# FINALLY decided...



## black_piranha (Jan 12, 2006)

itz too late to turn back now. i juss ordered a red tail boa online. maybe next time i'll get the balls..


----------



## brutusbeefcake (Dec 8, 2004)

just do a search man--- all the info is out there right at your finger-tips


----------



## bjmarche (Jun 30, 2005)

Yea, a list that long would take a nice while to do.
If you have a tank, and want a snake, tell us the size of the tank, and we'll tell you what you can put in it.


----------



## brutusbeefcake (Dec 8, 2004)

Spaceman Spiff said:


> Yea, a list that long would take a nice while to do.
> If you have a tank, and want a snake, tell us the size of the tank, and we'll tell you what you can put in it.


i think hes already done that? this will make it easy... for a beginner which you clearly are id go with a colubrid(corns, milks, rats, kings), ball pythons are everyones favs, childrens python(stay small), maybe a bci? prefferably a hog as they stay the smallest(males 5-6 ft) - redtails get closer to 8 or more which doesnt sound like a lot at first but is a load to handle... go to kingsnake.com and look through the classifieds- lots of breeders on that site with good prices and healthy captive bread snakes--- id go with a corn if i were you, they stay a little more slender and smaller and come in an array of different colors and are pretty tough to kill given the minimum requirements(food, heat pad, water, substrate, and reg maintenance)


----------



## black_piranha (Jan 12, 2006)

yea. ive been searchin on kingsnake.com and switching to google to see whats good. theres goin to be an expo this week in NOVA so i wanted a list so i could see whats good at full size. i am probably getting a ball python i guess if i can get one for about 30$, last time i saw one for that price, but i wasnt that interested so i didnt grab it. i am looking for a large boa or python that i could wrap around my neck at home lol. thing is... i want to tame my kingsnake first before i get one, but hey, if i see something good at the expo this week and seems fair of a price to me... ill asure u ill take it home wid me lol. im hoping that i'll see some red tailed also.


----------



## brutusbeefcake (Dec 8, 2004)

my boas only 3 feet and hes already a load to handle...strong as hell!!!


----------



## dracofish (Jul 13, 2003)

Corns are nice Snakes, but their personality is way different than that of Pythons or Boids.
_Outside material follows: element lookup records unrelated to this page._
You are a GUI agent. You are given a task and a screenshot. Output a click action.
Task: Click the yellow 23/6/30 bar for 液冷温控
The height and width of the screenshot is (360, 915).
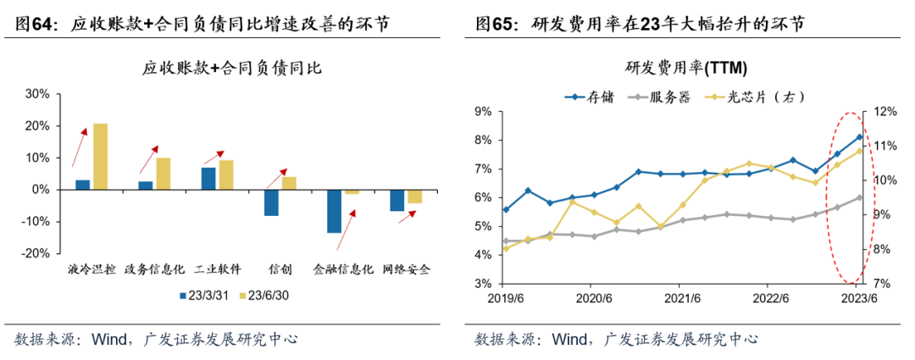(100, 157)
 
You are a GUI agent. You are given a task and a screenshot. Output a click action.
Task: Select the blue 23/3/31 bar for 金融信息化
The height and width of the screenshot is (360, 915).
(334, 211)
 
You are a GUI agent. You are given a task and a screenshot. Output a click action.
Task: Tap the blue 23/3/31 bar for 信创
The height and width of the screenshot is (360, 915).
(271, 202)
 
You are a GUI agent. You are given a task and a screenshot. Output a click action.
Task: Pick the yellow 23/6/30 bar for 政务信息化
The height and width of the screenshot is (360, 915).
(164, 174)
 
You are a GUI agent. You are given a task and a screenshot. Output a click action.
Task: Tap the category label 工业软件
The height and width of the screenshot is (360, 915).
(218, 269)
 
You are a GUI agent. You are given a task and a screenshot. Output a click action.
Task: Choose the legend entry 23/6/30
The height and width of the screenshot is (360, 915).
(266, 296)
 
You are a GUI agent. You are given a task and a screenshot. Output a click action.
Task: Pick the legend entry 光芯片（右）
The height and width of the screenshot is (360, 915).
(758, 97)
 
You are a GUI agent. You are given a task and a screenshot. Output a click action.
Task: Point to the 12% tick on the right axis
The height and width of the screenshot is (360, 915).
(884, 111)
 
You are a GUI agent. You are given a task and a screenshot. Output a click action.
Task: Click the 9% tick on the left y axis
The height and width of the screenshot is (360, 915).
(483, 111)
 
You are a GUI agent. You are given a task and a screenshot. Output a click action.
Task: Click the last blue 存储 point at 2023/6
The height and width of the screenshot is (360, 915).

They don't like to sit there at all and are always moving when you have them out. From a photographer's standpoint, taking pics of my Corns and Hoggies is a major pain in the arse! I'd much rather shoot my Balls or Burm.


----------



## black_piranha (Jan 12, 2006)

man draco, i hate u... jkjk. u made me get into those burms after u put pictures of it in ur thread of ur albino burm. ahhhhhh, after i saw it. ive been researching it over and over. one day, i will get one hopefully, when i move out of the house. (parents hate snakes!)
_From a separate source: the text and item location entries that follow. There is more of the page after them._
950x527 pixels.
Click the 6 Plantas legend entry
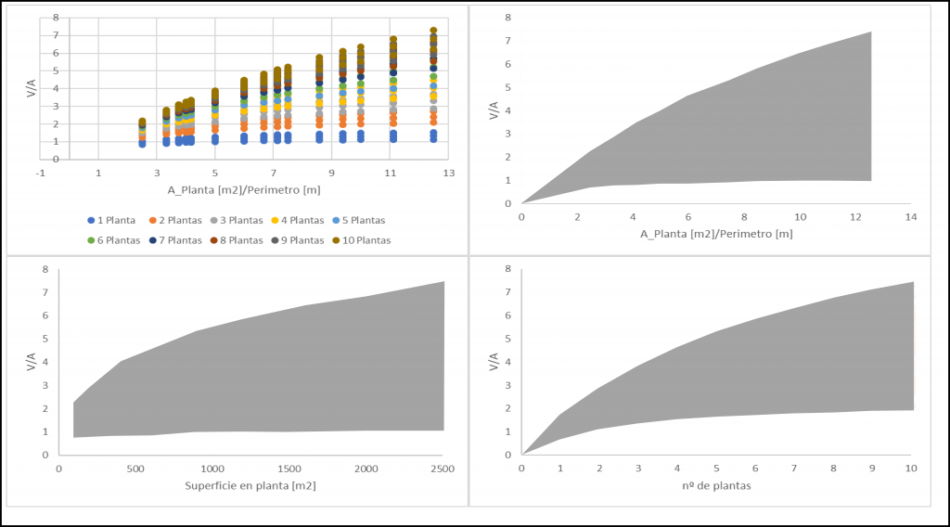click(115, 239)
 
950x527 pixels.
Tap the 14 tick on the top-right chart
click(911, 217)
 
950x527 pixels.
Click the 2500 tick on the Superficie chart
click(443, 469)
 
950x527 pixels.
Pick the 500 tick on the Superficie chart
click(135, 469)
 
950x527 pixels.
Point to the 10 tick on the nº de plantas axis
click(913, 469)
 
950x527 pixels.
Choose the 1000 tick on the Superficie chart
click(212, 469)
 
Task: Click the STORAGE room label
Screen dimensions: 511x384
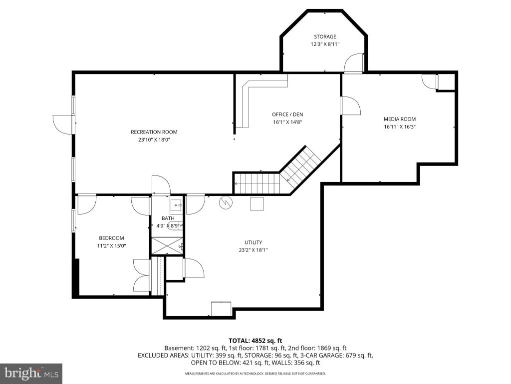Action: [325, 36]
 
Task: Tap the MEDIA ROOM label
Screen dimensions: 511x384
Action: [400, 119]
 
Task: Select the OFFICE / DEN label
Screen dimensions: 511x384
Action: [287, 114]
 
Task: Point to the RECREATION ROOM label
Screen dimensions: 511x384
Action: [154, 132]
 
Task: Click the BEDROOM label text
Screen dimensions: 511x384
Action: [111, 238]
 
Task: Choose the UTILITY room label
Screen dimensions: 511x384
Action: [253, 242]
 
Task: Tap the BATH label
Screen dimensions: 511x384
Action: [168, 218]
draco, do u think this is true? i read on one site that burms can stay 8-10 feet if u don't feel it much? but if u do that, theres a higher chance it'll bite u cuz it'll be aggressive cuz of hunger all teh time.


----------



## dracofish (Jul 13, 2003)

You should never starve an animal just to keep it smaller. That's cruel. If you can't house it, don't get it, simple as that. Balls are just as nice, IMO. I have four with plans on getting more. But man, one Burm is definately enough!


----------



## psychofish (Jun 5, 2004)

dracofish said:


> You should never starve an animal just to keep it smaller. That's cruel. If you can't house it, don't get it, simple as that.


























100% agree


----------



## brutusbeefcake (Dec 8, 2004)

in all honesty man(black piranha) i can almost assure you that you are nowhere near ready for a burm... 8-10 feet? lol yeah maybe before it turns 2!!! ha- but seriously ive been keeping snakes for about 6-8 years and i want nothing to do with a burm- they are beautiful animals but get waaaaaaaay to big! stick to the small stuff


----------



## black_piranha (Jan 12, 2006)

brutusbeefcake said:


> in all honesty man(black piranha) i can almost assure you that you are nowhere near ready for a burm... 8-10 feet? lol yeah maybe before it turns 2!!! ha- but seriously ive been keeping snakes for about 6-8 years and i want nothing to do with a burm- they are beautiful animals but get waaaaaaaay to big! stick to the small stuff


damn it! haha, ughhh, anyone kno how much ball pythons go for in expos? and how about red-tails?im thinkin of goin this week but i dun wanna go there juss to look at stuff and pay 5 bucks to get in... i wanna bring something home wid me! i guess i'll go wid tha ball or red-tailed though.


----------



## brutusbeefcake (Dec 8, 2004)

i would think you could get a ball for 30-50? and keep in mind a redtail is gonna push 8 feet or more and very girthy.... not telling you what to get just preparing you!


----------



## dracofish (Jul 13, 2003)

If you purchase a Ball, make sure you get a CB (captive bred) one. They are generally much easier to feed.


----------



## black_piranha (Jan 12, 2006)

ok, done deciding. im gonna stick wid tha ball. i might also buy two and have them seperated so i can breed em in the future, maybe though. i am thinkin bout housing it in a 5gal rubbermaid shoebox? this will be temporary till it gets a lil more bigger. i was wondering.. since itz a plastic box.. how would i provide it heat? im thinkin bout using a heat mat? but where do i put it? underneath the plastic? wont it melt the box? also, wouldnt the heat mat burn the wood that i am goin to place the box on? im goin to put the box on top of my wooded shelf, and wondering how would i provide heat for the python? o and i am thinkin bout using newspaper as the substrate.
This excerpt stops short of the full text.